-- start of Records to use --

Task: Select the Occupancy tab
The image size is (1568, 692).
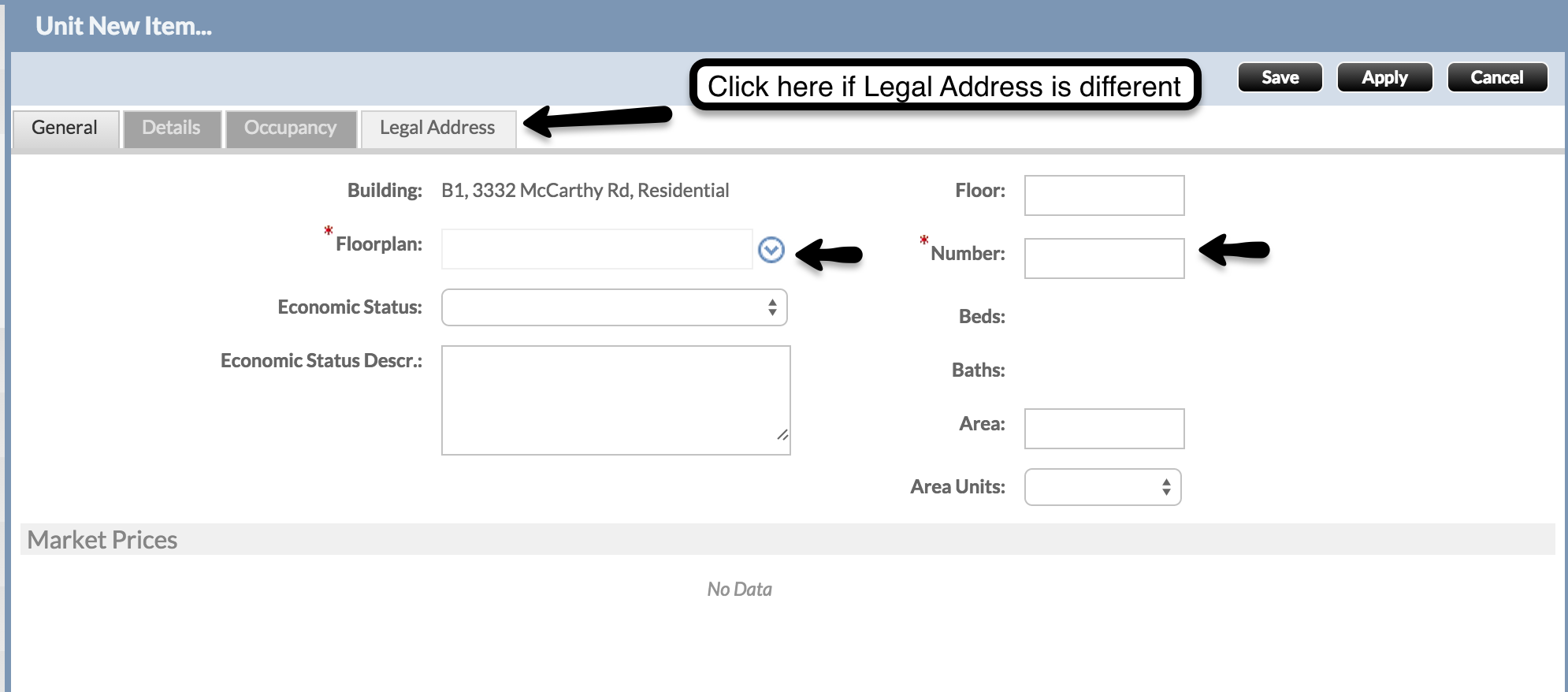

-- end of Records to use --
-- start of Records to use --

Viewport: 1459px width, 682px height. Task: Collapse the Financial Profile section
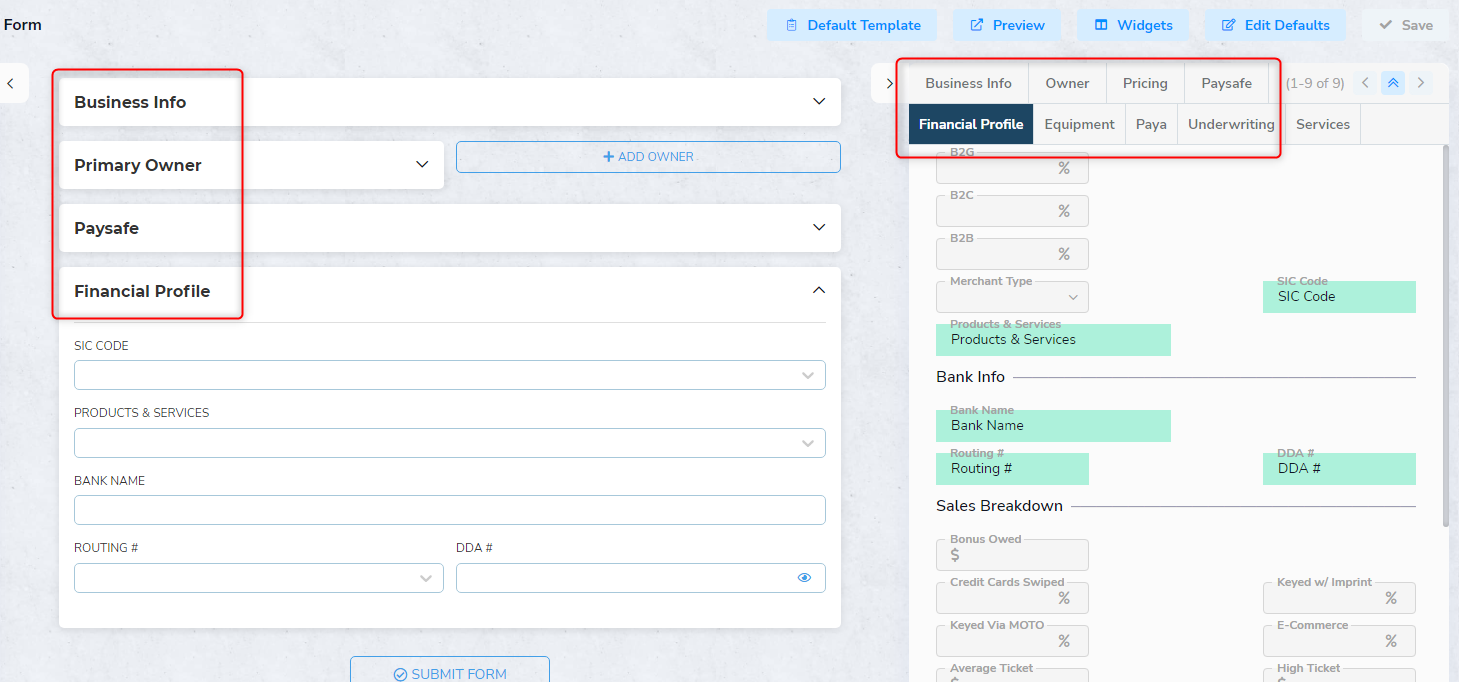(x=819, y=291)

-- end of Records to use --
-- start of Records to use --

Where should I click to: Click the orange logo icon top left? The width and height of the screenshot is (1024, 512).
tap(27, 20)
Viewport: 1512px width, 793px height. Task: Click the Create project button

-- end of Records to use --

## What is required
Rewrite the records from the line containing "Task: Select the Occupancy tab" down through the line containing "The image size is (1568, 692).", swapping "Occupancy" for "Billing" and keeping everything else the same.

## The output
Task: Select the Billing tab
The image size is (1568, 692).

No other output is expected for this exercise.